Goal of the exercise ▸
Show each line of the records below that contains the word "Expand", copying every such line in full.

Data supplied ▸
§

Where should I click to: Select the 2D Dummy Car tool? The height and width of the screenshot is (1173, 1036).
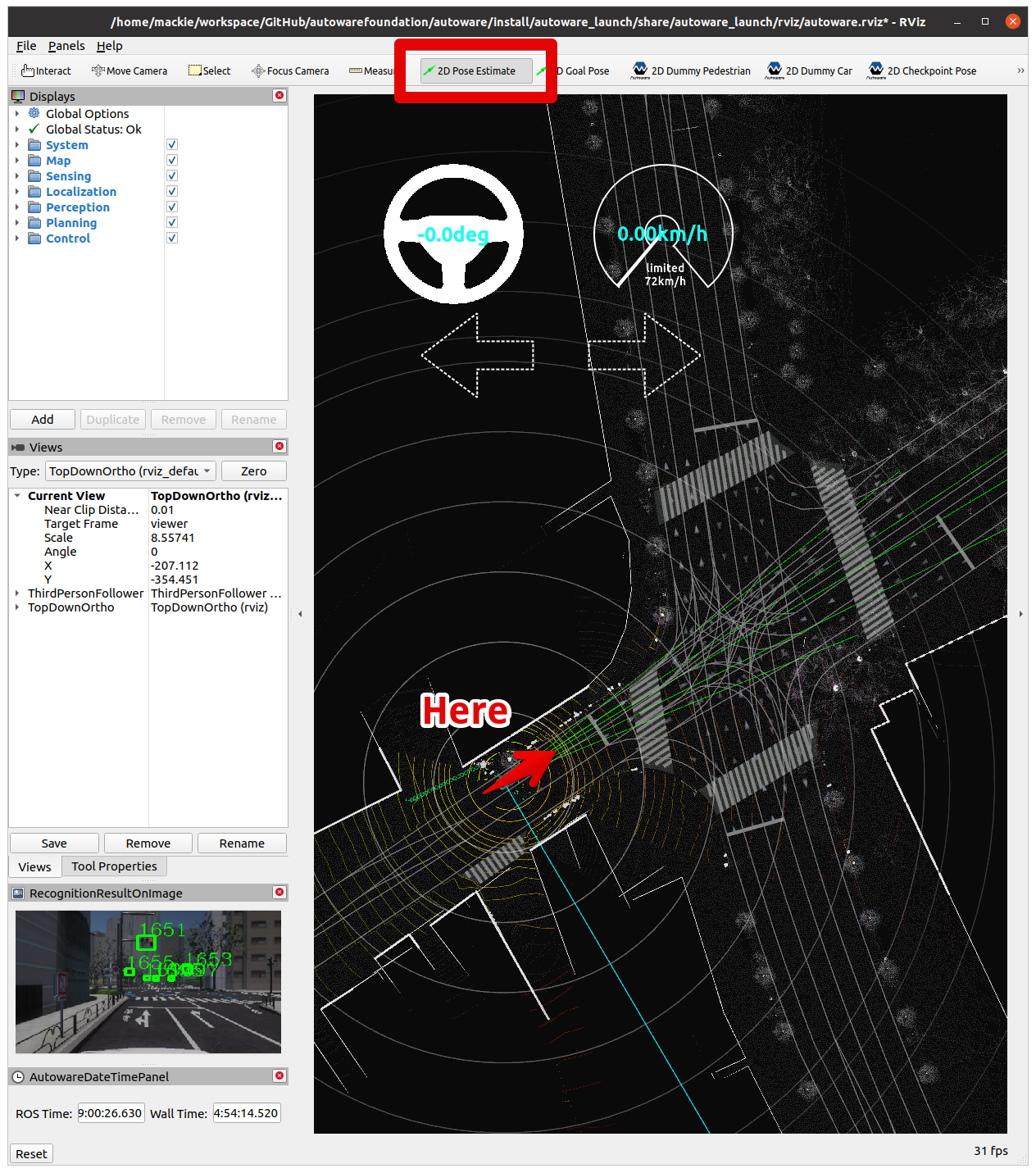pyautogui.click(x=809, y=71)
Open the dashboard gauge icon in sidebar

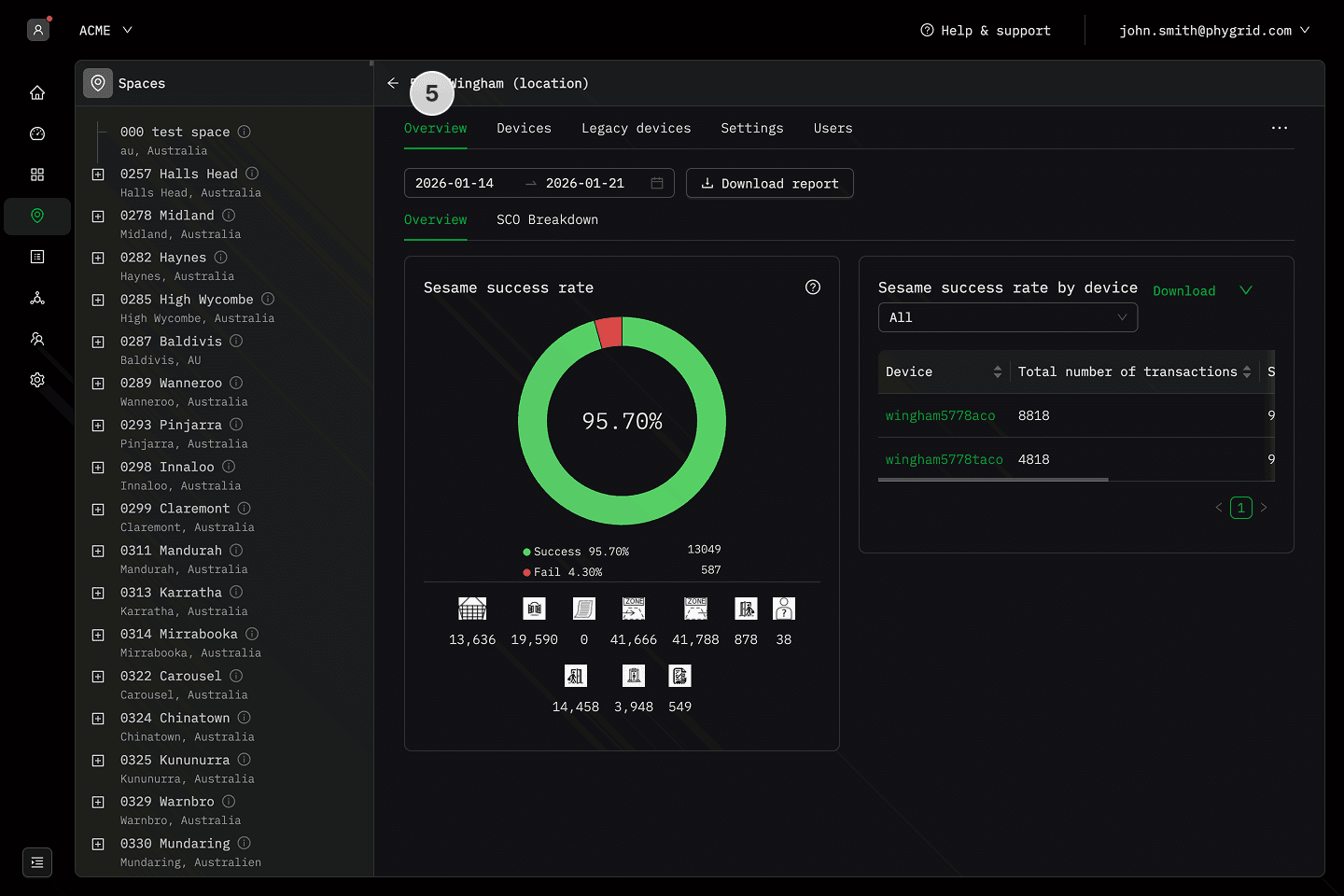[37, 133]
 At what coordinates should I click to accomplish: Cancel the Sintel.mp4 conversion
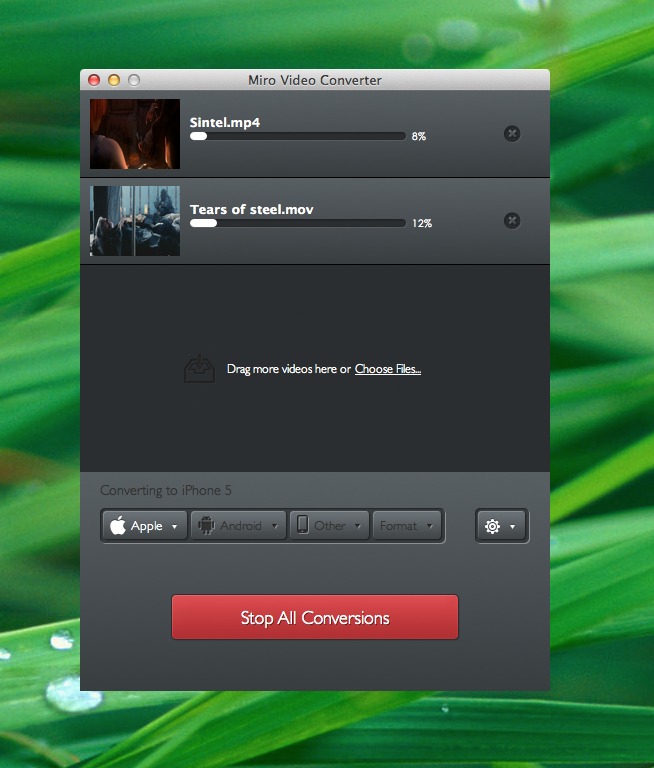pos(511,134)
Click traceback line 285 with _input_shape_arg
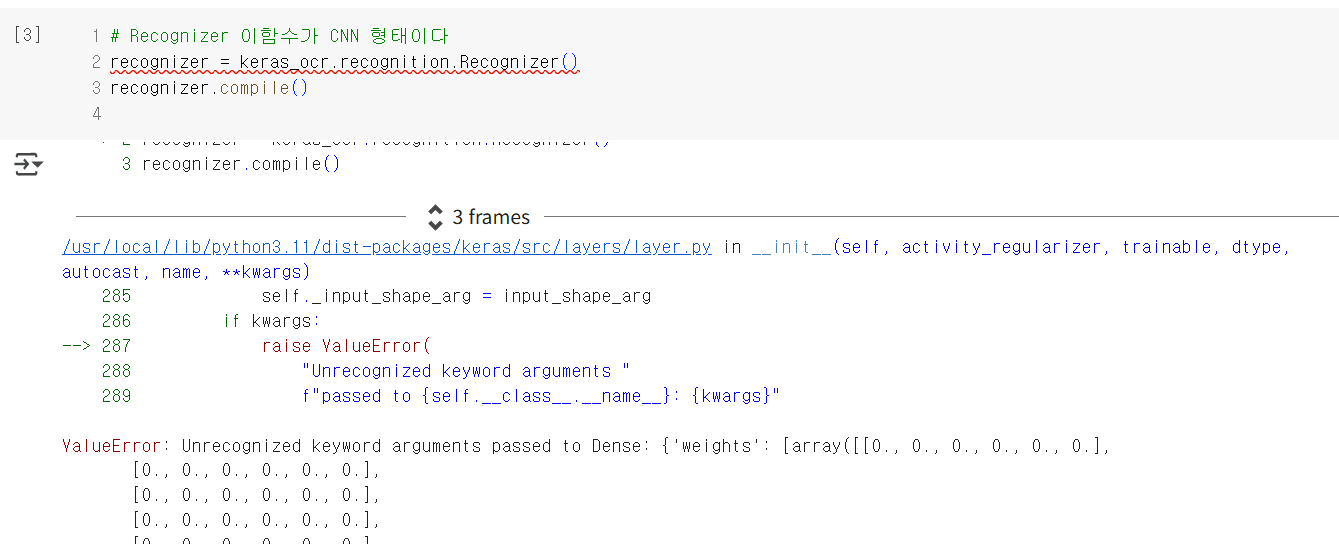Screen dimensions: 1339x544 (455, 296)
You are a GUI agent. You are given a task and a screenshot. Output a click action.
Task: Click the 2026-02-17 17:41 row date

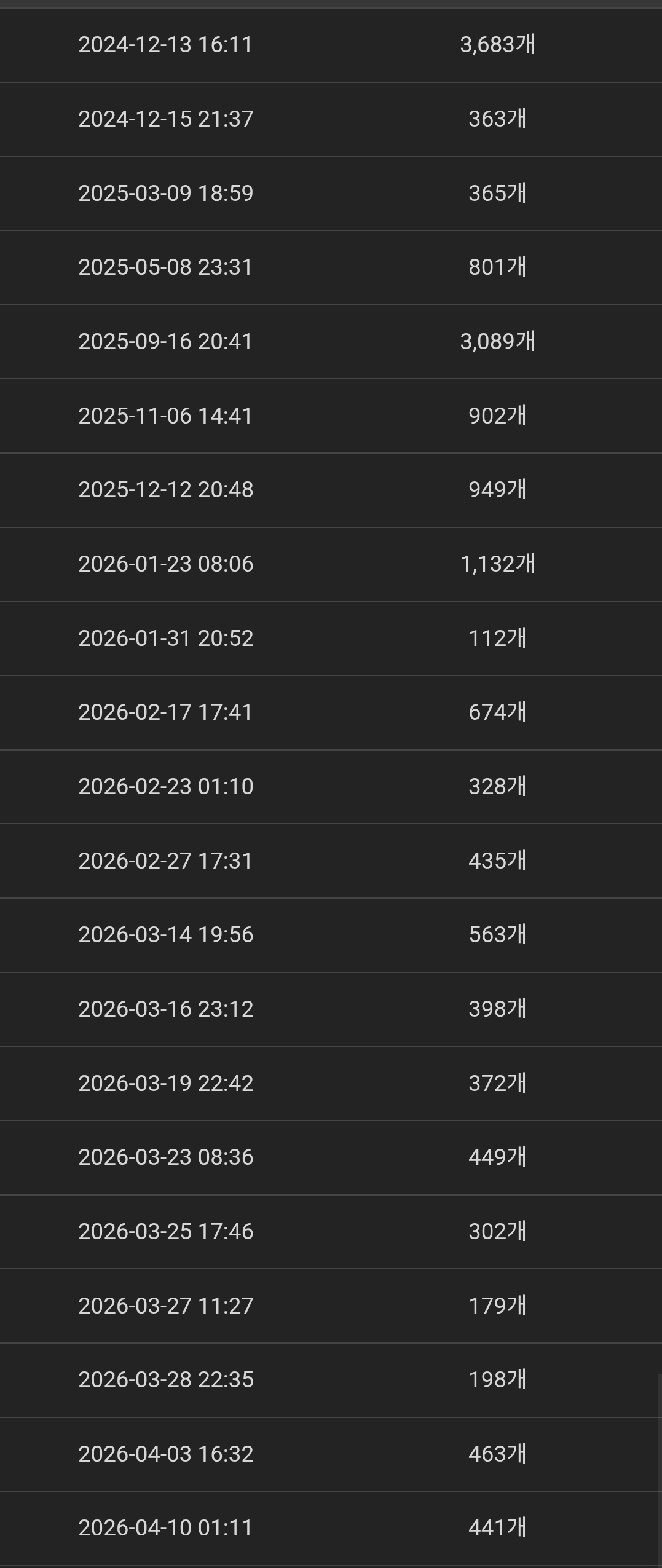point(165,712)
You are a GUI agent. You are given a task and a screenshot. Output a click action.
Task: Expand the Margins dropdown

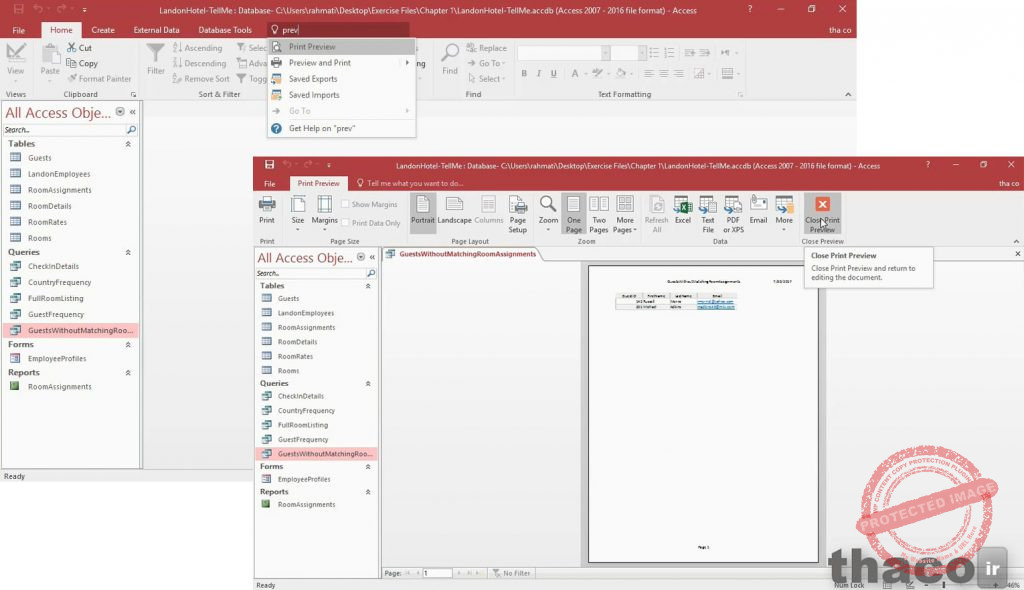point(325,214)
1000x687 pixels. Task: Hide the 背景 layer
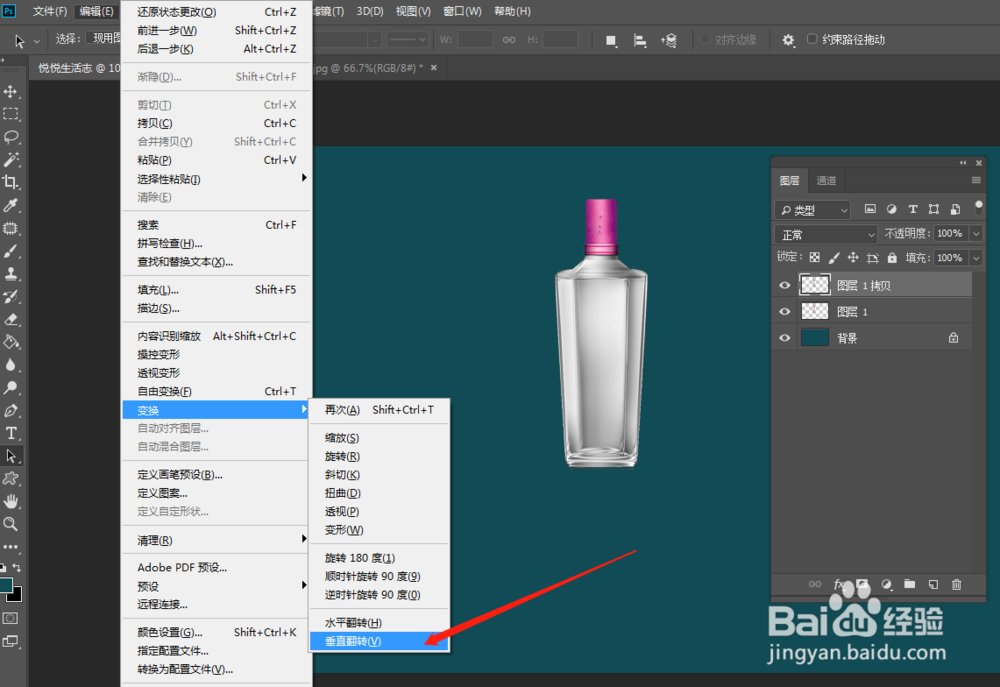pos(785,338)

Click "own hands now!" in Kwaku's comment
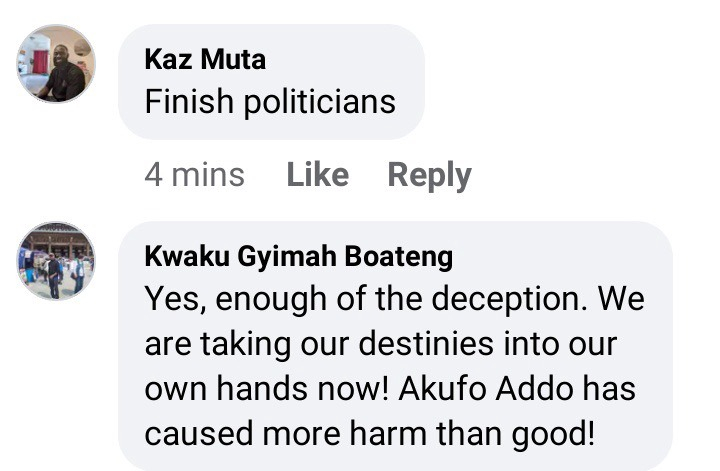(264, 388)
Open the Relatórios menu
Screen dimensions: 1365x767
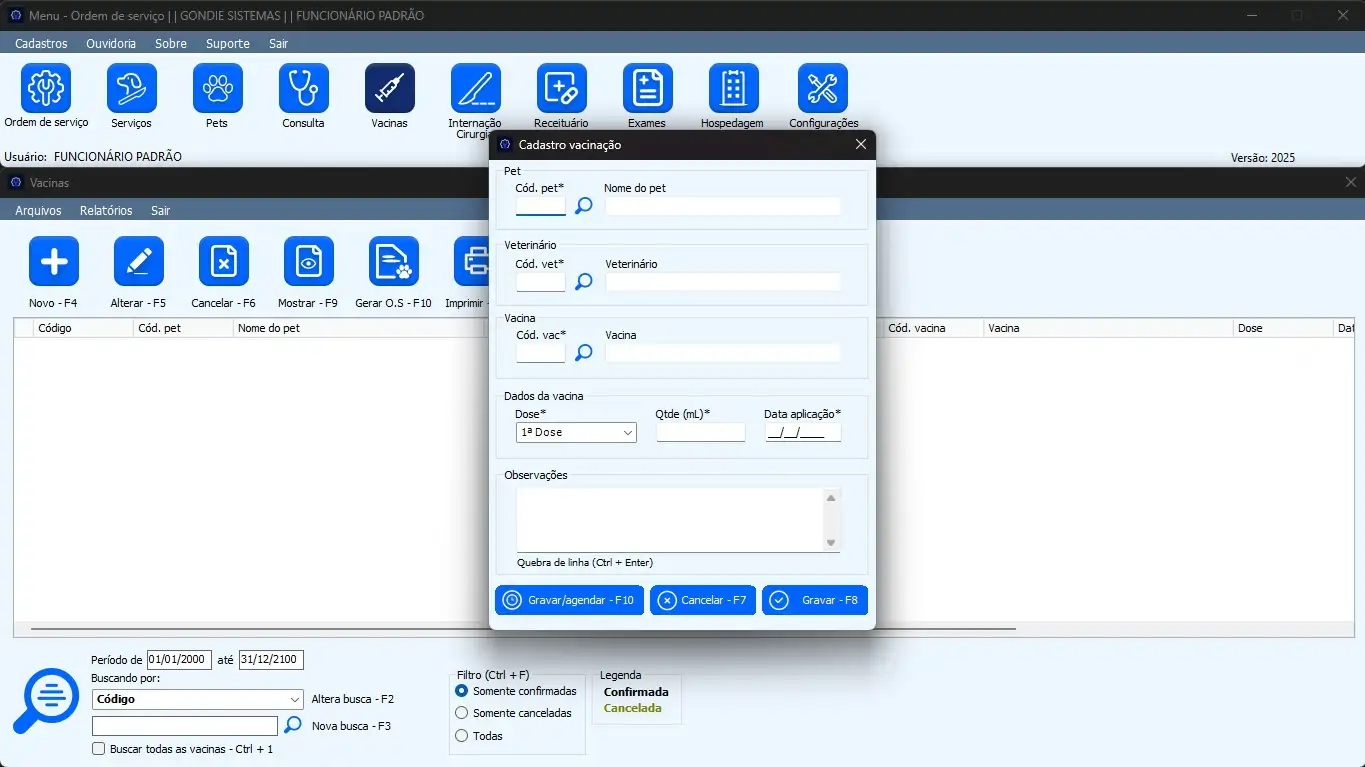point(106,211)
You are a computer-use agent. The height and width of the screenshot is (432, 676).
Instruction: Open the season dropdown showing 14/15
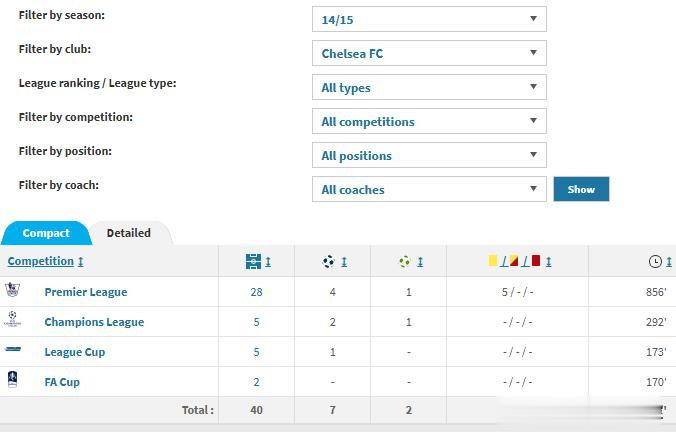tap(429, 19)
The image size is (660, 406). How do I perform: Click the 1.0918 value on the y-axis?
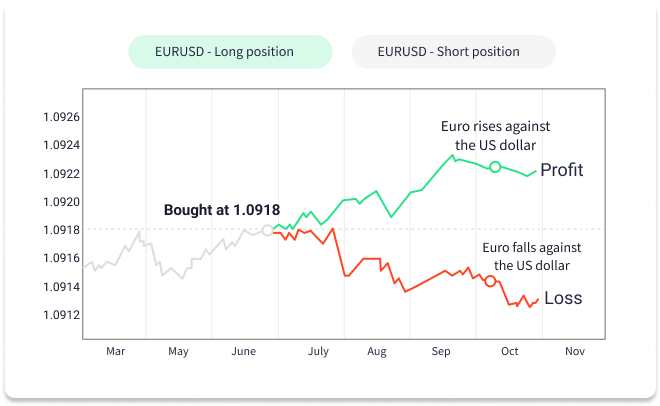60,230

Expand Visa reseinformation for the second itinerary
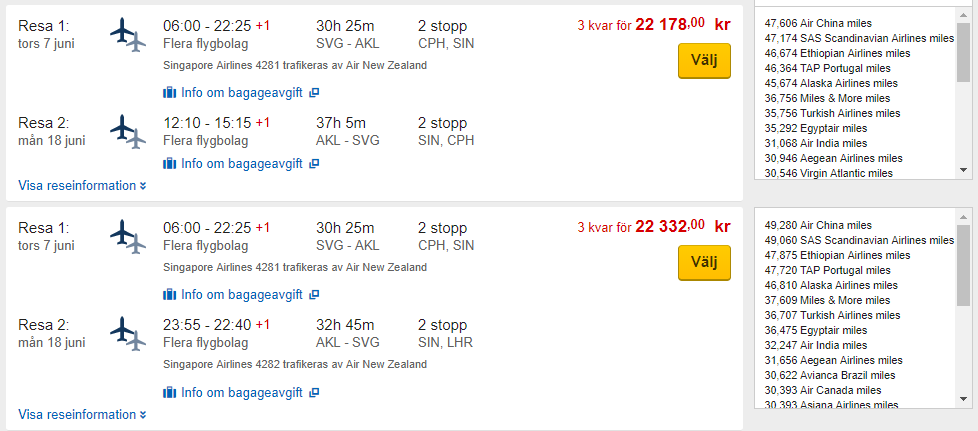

§

In response ▸
Task: Expand the Margins dropdown
Expand Visa reseinformation for the second itinerary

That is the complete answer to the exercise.